One character, played by Jessica Hudson, works as a sort of master of ceremonies and narrates a number of chapter's from Calvino's books. The four other performers in the play each discuss a single utopian experiment. Many of their speeches are autogiographical, and all deal explicitly with the relationship between the visions of the founders and the details of urban planning. Chloe Johnston discusses how the fortuitous discovery of a cookbook led to her interest in the Amana Colonies. Seth Zurer talks about life in Clarion, Utah, the site of a nineteenth-century Jewish experiment in rural living, an experiment in which his grandparents participated. Ira Murfin, in the most autobiographical segment, discusses Paolo Soleri's Arcosanti project in the Arizona desert. Seth Bockley takes up the life of, first, Joseph Smith, Jr. and the history of Mormonism, especially in the community of Nauvoo, Illinois and, second, Etienne Cabet, a French socialist who brought hundreds of settlers to Navoo after the Mormons had been forced to leave.

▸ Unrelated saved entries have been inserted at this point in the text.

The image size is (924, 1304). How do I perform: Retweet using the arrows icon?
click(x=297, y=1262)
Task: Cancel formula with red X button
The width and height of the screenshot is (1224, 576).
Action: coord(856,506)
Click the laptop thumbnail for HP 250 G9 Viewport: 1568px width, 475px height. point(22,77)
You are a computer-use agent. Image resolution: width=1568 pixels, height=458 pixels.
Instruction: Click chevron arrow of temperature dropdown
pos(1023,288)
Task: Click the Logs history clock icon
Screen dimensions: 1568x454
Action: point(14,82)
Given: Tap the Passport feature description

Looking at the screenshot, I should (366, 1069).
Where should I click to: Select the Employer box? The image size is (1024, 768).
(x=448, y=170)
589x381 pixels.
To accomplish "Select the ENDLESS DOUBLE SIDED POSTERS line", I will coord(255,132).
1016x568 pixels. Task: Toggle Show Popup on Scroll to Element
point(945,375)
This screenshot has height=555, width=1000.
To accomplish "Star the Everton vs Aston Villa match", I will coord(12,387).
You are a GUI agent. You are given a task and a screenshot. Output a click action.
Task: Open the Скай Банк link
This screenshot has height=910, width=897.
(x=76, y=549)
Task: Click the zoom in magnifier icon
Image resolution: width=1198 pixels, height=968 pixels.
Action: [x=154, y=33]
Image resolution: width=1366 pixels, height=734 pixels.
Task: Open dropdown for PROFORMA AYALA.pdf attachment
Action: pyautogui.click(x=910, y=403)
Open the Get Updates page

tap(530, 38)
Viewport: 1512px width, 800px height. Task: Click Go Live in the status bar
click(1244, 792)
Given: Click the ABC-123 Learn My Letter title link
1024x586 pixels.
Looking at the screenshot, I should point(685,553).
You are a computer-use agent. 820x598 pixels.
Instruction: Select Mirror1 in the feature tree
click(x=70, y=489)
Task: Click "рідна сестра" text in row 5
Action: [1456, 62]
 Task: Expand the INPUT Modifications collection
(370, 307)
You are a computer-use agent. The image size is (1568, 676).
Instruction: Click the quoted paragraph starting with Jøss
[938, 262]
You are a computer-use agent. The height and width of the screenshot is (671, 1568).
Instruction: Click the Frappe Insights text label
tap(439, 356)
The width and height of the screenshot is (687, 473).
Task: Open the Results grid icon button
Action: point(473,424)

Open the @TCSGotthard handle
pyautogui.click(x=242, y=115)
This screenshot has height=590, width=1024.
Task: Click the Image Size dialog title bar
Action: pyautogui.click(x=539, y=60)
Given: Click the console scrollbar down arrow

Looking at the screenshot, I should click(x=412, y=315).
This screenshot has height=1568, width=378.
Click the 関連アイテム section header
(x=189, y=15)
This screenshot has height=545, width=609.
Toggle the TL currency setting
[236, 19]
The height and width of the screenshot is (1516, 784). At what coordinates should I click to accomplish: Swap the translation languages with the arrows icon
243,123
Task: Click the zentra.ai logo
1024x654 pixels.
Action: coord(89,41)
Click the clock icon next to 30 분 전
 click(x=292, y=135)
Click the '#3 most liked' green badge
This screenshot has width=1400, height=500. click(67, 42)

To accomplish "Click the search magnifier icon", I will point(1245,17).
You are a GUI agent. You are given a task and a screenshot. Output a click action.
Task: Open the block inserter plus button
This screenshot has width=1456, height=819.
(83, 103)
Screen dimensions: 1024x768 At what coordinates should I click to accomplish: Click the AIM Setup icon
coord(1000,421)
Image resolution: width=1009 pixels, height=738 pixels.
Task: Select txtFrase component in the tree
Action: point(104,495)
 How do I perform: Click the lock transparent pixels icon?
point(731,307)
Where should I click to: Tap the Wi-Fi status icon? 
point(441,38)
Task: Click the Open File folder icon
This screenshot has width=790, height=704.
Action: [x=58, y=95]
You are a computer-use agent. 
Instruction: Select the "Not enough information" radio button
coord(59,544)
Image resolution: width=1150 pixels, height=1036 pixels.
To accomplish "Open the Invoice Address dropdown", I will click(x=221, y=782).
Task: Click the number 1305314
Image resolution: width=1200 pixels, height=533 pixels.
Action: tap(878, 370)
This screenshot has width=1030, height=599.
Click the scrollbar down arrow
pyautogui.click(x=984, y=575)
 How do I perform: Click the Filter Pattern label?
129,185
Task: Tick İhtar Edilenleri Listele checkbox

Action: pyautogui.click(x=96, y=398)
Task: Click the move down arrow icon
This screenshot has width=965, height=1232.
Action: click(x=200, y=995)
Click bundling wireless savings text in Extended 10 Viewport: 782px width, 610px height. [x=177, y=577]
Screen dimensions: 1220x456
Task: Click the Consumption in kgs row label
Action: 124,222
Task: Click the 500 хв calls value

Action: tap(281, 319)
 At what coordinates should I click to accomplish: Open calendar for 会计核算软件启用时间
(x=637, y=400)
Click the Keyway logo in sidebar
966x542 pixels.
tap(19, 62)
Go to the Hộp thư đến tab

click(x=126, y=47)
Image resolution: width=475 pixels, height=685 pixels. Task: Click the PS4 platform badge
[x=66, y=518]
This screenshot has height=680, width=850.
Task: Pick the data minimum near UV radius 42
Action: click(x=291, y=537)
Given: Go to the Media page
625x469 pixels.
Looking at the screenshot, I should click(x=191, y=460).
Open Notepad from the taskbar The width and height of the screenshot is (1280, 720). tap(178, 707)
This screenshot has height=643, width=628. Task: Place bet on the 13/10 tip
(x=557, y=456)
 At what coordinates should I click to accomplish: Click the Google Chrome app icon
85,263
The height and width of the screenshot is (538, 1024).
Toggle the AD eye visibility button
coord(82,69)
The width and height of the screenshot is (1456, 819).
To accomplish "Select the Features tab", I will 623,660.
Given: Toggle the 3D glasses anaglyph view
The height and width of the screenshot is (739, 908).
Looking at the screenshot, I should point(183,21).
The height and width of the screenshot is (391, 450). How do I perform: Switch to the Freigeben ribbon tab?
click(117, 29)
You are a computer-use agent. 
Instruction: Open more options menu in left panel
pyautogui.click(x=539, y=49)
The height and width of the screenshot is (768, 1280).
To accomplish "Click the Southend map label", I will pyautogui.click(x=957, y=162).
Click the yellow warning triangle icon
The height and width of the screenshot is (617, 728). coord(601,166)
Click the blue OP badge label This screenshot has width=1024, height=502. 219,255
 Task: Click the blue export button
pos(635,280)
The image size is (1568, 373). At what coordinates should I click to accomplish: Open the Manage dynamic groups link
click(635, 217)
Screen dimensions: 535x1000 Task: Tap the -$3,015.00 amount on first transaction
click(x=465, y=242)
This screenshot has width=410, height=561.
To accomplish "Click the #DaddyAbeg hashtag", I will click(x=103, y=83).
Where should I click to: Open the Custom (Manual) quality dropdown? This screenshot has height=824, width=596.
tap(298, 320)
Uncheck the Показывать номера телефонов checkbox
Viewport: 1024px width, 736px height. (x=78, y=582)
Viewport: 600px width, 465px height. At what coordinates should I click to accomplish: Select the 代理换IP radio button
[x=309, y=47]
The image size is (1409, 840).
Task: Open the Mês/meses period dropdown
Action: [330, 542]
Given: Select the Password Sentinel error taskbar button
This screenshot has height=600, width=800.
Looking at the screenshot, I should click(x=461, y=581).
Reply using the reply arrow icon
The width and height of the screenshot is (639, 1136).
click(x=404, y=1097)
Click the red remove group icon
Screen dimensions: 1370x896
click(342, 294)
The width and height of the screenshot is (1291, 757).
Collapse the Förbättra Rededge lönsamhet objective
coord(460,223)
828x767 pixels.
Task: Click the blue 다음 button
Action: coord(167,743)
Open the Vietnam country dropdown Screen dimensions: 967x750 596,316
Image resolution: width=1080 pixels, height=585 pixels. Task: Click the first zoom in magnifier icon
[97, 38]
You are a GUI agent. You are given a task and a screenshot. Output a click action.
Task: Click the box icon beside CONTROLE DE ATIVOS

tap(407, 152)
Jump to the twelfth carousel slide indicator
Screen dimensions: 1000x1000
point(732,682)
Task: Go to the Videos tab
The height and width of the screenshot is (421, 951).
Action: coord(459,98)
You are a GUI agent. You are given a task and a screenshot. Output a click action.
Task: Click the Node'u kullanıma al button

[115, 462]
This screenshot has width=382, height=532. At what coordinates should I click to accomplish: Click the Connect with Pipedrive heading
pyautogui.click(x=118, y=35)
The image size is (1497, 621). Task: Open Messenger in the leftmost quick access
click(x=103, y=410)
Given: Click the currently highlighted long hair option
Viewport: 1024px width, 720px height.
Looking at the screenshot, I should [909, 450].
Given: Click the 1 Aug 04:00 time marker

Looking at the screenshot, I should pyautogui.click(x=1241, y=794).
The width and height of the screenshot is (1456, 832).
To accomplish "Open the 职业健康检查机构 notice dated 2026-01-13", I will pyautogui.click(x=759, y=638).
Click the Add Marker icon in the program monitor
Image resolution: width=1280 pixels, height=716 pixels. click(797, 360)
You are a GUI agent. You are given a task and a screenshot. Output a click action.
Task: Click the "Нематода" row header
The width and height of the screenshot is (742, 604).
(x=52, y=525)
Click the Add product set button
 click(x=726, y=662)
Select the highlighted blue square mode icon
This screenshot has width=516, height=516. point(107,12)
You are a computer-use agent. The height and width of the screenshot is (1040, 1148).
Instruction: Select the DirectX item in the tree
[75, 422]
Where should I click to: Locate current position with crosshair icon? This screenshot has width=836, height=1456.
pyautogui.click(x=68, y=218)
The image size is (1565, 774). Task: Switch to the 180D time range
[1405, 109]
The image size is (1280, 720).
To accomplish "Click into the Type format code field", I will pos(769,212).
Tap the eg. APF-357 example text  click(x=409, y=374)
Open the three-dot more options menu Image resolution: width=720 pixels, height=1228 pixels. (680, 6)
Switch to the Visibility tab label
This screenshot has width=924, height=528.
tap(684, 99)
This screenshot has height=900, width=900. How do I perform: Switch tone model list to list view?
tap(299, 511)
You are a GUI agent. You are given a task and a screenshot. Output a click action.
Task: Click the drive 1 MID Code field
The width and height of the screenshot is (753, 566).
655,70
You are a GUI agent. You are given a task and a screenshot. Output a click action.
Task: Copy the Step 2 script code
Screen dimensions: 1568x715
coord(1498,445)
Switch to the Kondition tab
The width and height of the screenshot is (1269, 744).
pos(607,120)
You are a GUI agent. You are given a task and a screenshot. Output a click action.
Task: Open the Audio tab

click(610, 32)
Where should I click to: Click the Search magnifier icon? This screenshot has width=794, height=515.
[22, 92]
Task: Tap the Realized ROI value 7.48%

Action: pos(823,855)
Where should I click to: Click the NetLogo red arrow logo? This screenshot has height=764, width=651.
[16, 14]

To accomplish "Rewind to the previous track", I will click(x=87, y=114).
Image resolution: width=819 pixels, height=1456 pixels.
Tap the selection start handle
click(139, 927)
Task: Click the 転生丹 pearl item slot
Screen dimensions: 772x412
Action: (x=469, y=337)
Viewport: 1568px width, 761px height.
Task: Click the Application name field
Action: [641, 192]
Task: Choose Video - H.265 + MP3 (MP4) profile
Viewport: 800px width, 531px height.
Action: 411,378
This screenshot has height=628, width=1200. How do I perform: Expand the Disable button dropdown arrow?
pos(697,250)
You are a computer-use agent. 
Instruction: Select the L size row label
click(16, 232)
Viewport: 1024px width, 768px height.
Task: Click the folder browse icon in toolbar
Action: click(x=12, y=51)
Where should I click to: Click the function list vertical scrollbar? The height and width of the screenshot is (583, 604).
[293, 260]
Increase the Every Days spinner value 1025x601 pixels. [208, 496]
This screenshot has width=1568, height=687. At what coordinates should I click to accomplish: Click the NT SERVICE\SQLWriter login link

Impossible Cities was recommended on the "Three to See" segment of Eight Forty-Eight, Chicago's public radio station WBEZ [1] It also was chosen to be part of "The Reader Recommends" in The Chicago Reader.
[edit] Bibliography
- Adler, Tony. "Utopian States of America", Chicago Tribune, January 5, 2007. [2]
- Lifson, Edward. "Three to See", Eight Forty-Eight, National Public Radio, January 4, 2007 [3]
- Weiss, Hedy. "Stage news & notes", Chicago Sun-Times, January 5, 2007 [4]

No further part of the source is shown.